Monday, February 16, 2009

Terence McKenna: Communication via fungi?

The late psychedelic philosopher Terence McKenna isn't typically associated with the search for extraterrestrial intelligence; he mostly concerned himself with the actualization of intelligence here on Earth, taking a welcome cosmic perspective that revealed our species' failings and latent potential. But he introduced at least one new idea to the SETI controversy that deserves consideration, especially in light of recent discoveries.

McKenna suggested that the surreal hallucinatory states experienced by "trippers" might constitute a form of extraterrestrial contact, vastly more intimate than the radio signals anticipated by his mainstream counterparts.

Ludicrous? Perhaps not. Hallucinogenic mushrooms are dispersed as hardy spores capable of traveling incredible distances. McKenna wondered if such spores could have been deliberately wafted to Earth in the remote past, inviting the proposition that many planets conducive to life might have been likewise seeded.

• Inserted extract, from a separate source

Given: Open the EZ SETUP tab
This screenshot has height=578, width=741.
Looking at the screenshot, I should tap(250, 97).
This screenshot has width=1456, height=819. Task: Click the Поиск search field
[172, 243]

Boldly venturing away from conventional evolutionary narratives, McKenna speculated that homo sapiens might owe its unique cognitive abilities to exposure to psilocybin, a mushroom-derived substance with pronounced neurochemical effects. In McKenna's scenario, the medium is the message: the bizarre worlds encountered by people under the influence of psilocybin are components of an "invisible landscape" with which we share a profound and unacknowledged symbiosis. (McKenna credited the advent of language, among other phenomena, to chemically altered states.)

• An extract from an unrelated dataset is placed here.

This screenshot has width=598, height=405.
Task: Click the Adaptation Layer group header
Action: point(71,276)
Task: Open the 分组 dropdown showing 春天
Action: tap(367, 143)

That our brains harbor receptor sites to specific botanical chemicals indicates a relationship of some complexity, regardless whether the originating organisms are indigenous to Earth or hail from space. If our planet was indeed seeded with fungi, psychedelic experiences might comprise an authentic message, albeit one we have yet to decipher. (Alternatively, McKenna offered the fascinating possibility that hallucinogenic mushrooms themselves could be intelligent in an unrecognized sense, challenging our very definition of the word.)

Recent experiments demonstrate that spores are surprisingly well-suited to the rigors of the interstellar vacuum, vindicating at least a portion of McKenna's proposition. If he was right, then the "aliens" could have already arrived -- a revolutionary notion that pales only when one considers the role they may have played in the development of human consciousness.